- Interactive map of Forest Park Cemetery

Details
- Location: Shreveport, Louisiana
- Country: United States
- Type: Private-Historic
- Style: Garden, park
- Owned by: Letum Care Inc.
- Size: 134 acres (54 ha)
- No. of graves: ~40,000

= Forest Park Cemetery (Shreveport) =

Cemetery in Shreveport, Louisiana

Forest Park Cemetery, also known as Forest Park East, is a historic, privately owned cemetery located at 3700 St. Vincent Avenue in Shreveport, Louisiana. Established in 1917, the cemetery spans nearly 134 acres and contains roughly 40,000 burials and internments.

== History ==
The cemetery was founded in 1917 by landscape architect Charles W. Hughes and Dr. Henry H. Nichols, who had the goal of blending nature with the environment while respecting and representing the final resting place for some of Shreveport's early residents. The first burial was recorded in April 1919, when 14-year-old Frederick Lanier Boanno was interred. During the Great Depression, the property became insolvent and was subsequently purchased by local business leader William C. Raspberry, who would rescue and stabilize burial operations. The burial grounds include numerous above ground mausoleums as well as in-ground burials. In 1958, it's sibling cemetery was established, Forest Park Cemetery West, which itself spans another 132 acres on Meriwether Road. The properties are currently owned by the Pennsylvania-based Letum Care Inc.

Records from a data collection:
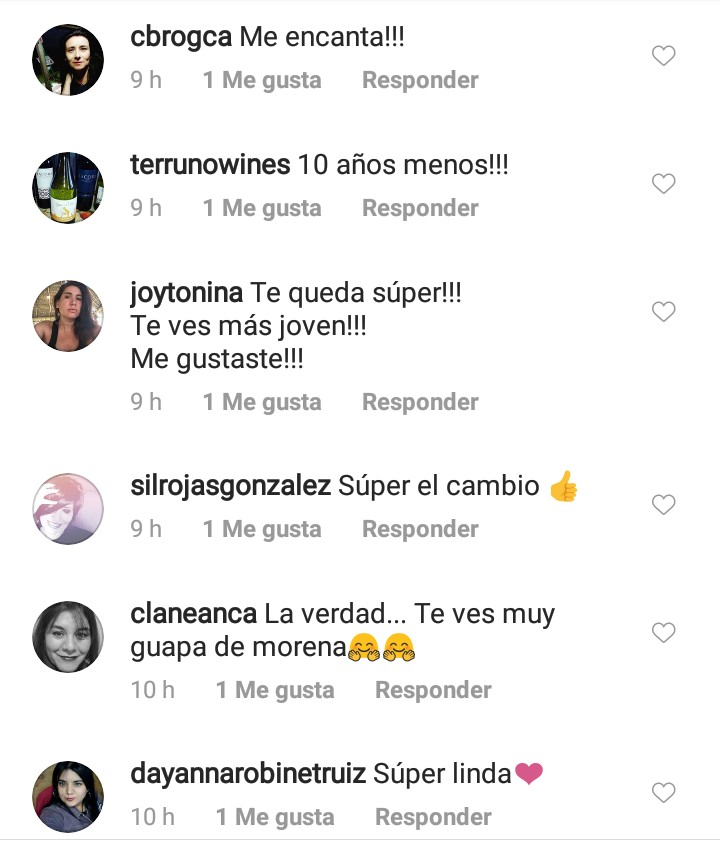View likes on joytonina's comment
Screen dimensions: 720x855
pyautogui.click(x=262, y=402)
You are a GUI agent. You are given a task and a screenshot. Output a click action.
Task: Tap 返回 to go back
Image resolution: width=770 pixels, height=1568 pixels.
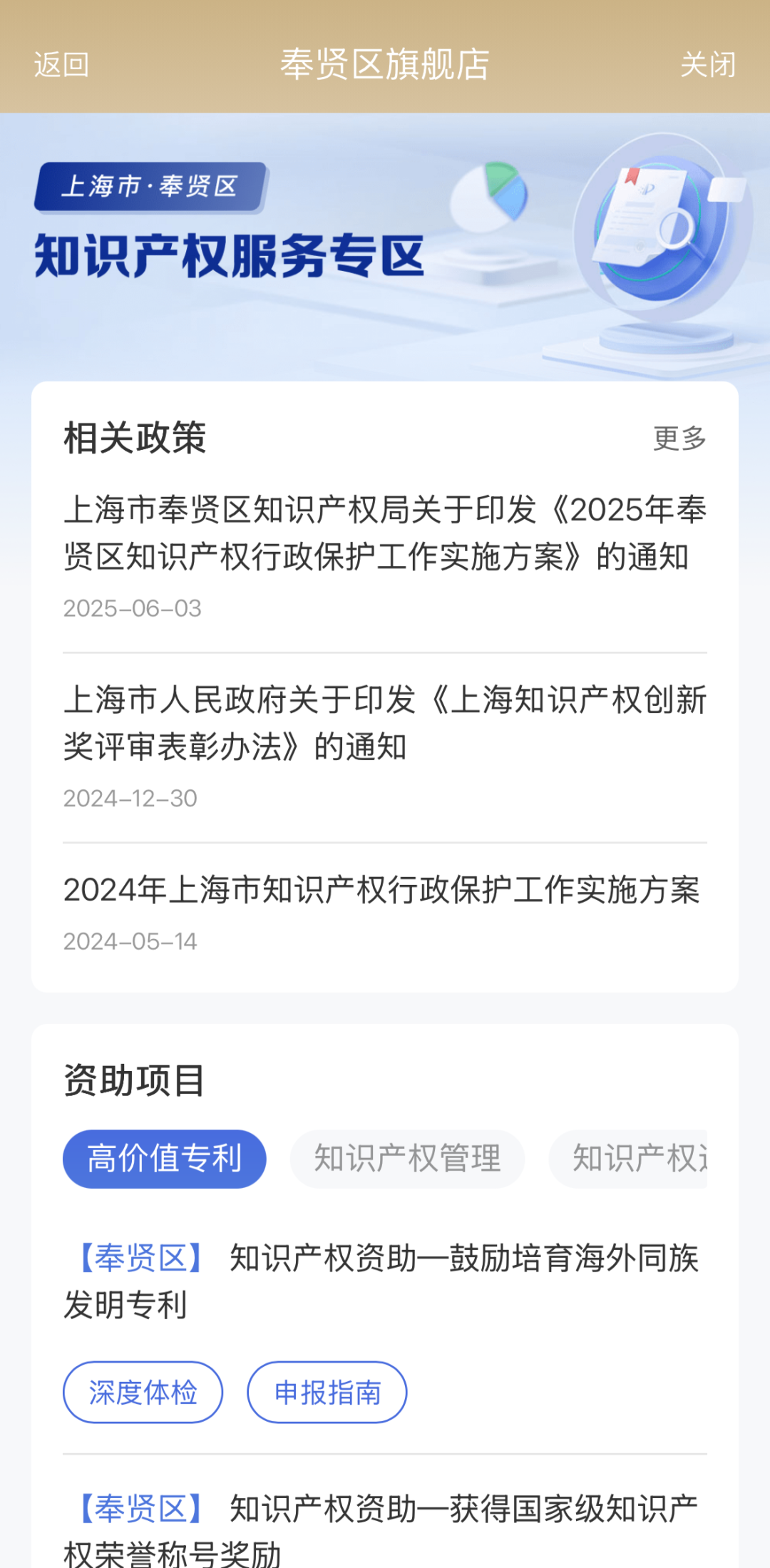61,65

* * *

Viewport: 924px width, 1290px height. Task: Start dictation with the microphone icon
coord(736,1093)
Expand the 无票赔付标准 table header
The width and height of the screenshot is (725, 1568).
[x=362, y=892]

-- Written task A --
List every person named in the cemetery text.
-- Written task B --
Output the part of the cemetery text starting with "Forest Park Cemetery, also" and going on through "burials and internments.", word for word.
The listing is separate material and is not connected to the cemetery text.

-- Complete output A --
Charles W. Hughes
Henry H. Nichols
Frederick Lanier Boanno
William C. Raspberry

-- Complete output B --
Forest Park Cemetery, also known as Forest Park East, is a historic, privately owned cemetery located at 3700 St. Vincent Avenue in Shreveport, Louisiana. Established in 1917, the cemetery spans nearly 134 acres and contains roughly 40,000 burials and internments.